▶ What is being asked
The lines from the one containing "Open the Situation administrative tab" to the end of the entries, both included, are what you need to transcribe exactly, without pictures and without anything else.
───── Data ─────
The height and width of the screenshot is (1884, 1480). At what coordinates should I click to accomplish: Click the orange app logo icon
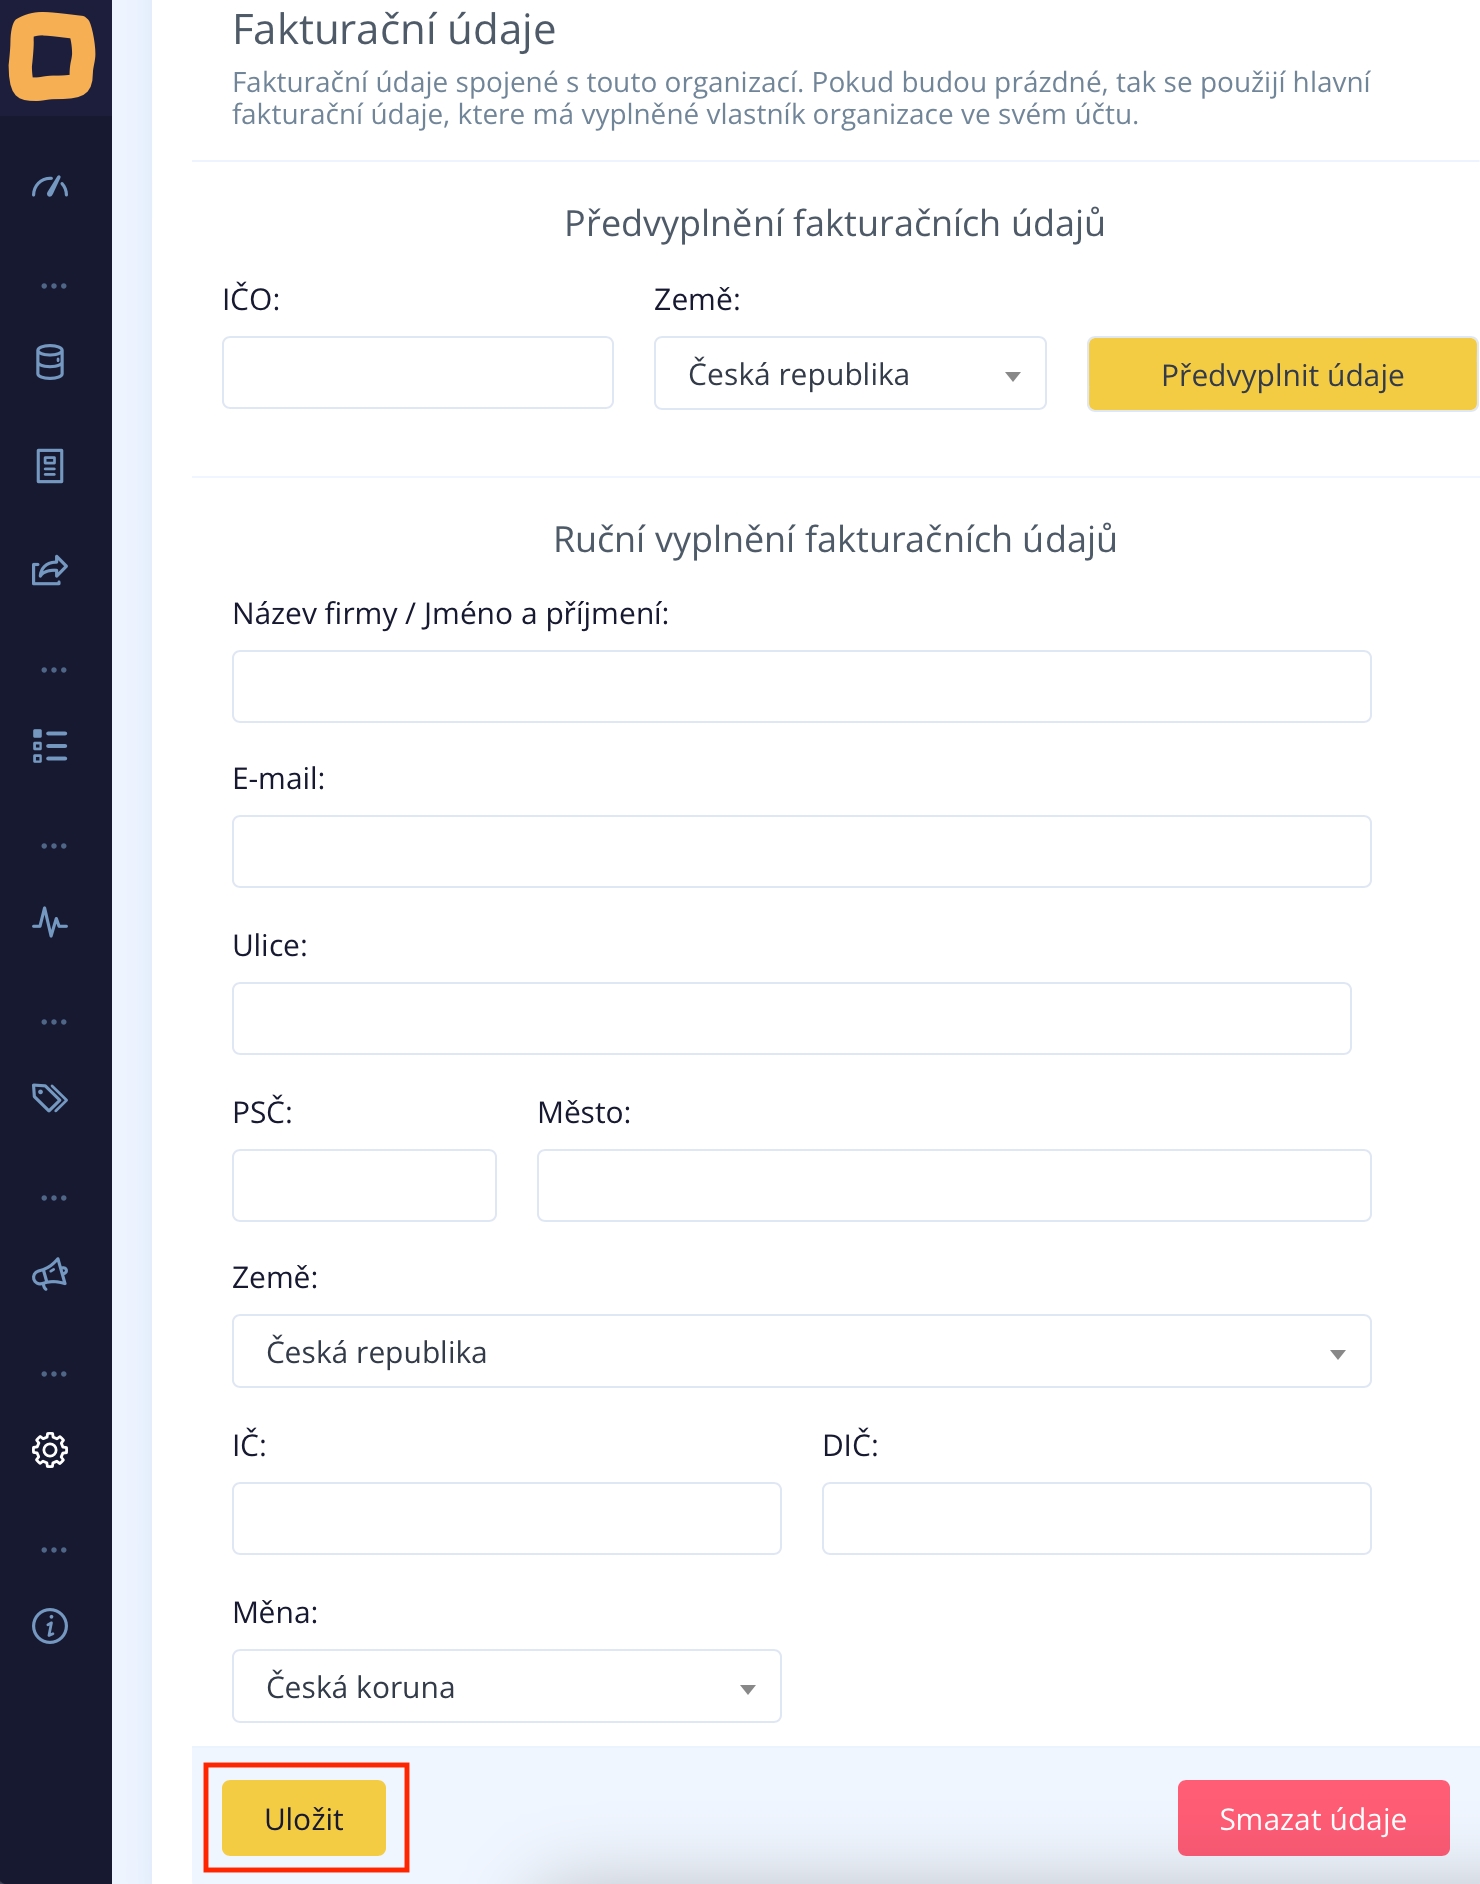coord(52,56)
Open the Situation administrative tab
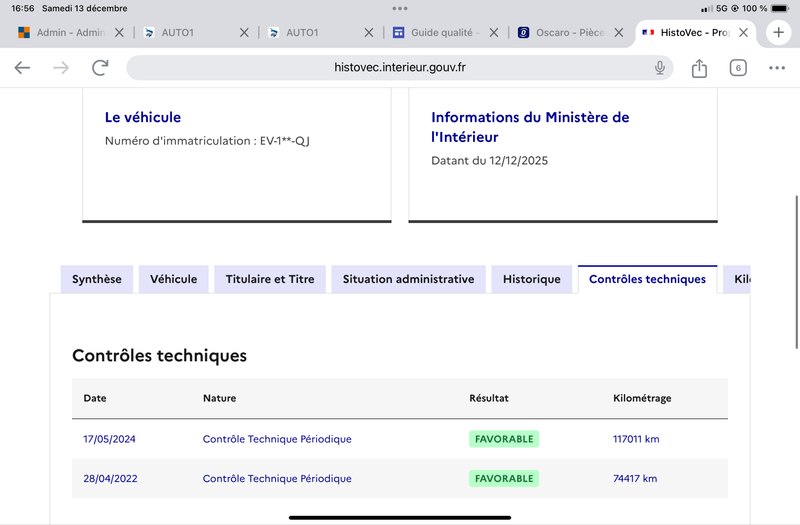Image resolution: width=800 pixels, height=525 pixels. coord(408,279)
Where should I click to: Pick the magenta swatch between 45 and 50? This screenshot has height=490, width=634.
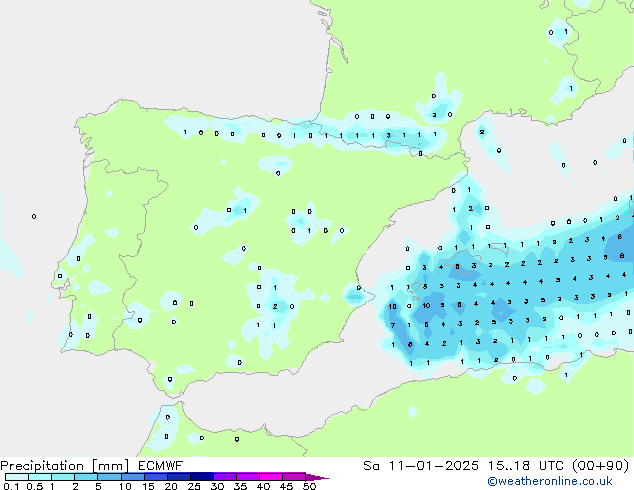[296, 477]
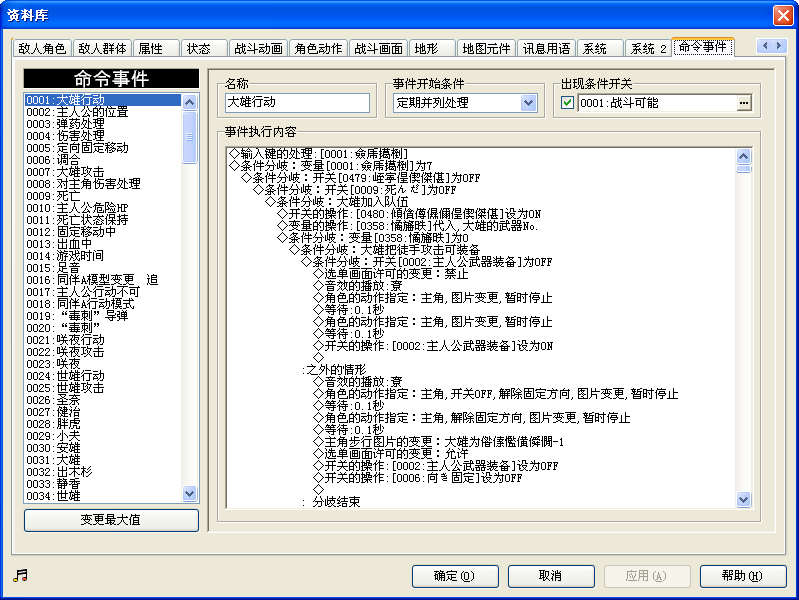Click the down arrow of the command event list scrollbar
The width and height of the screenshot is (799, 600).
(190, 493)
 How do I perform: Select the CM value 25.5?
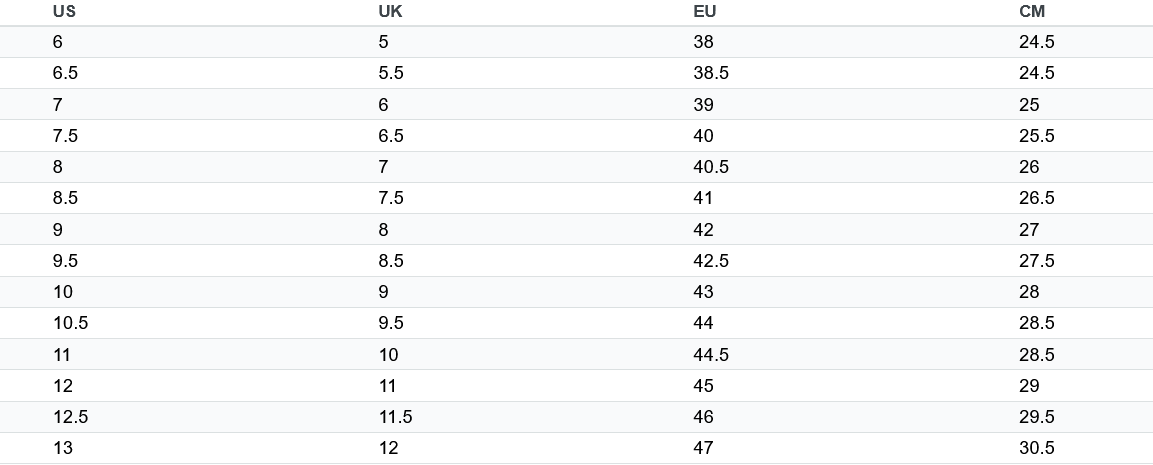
─────
▶ Exercise answer
Open the Situation administrative tab
Image resolution: width=800 pixels, height=525 pixels. coord(408,279)
Where should I click to: Pick the magenta swatch between 45 and 50? This screenshot has height=490, width=634.
[296, 477]
Click the down arrow of the command event list scrollbar
The width and height of the screenshot is (799, 600).
(190, 493)
 How do I perform: Select the CM value 25.5?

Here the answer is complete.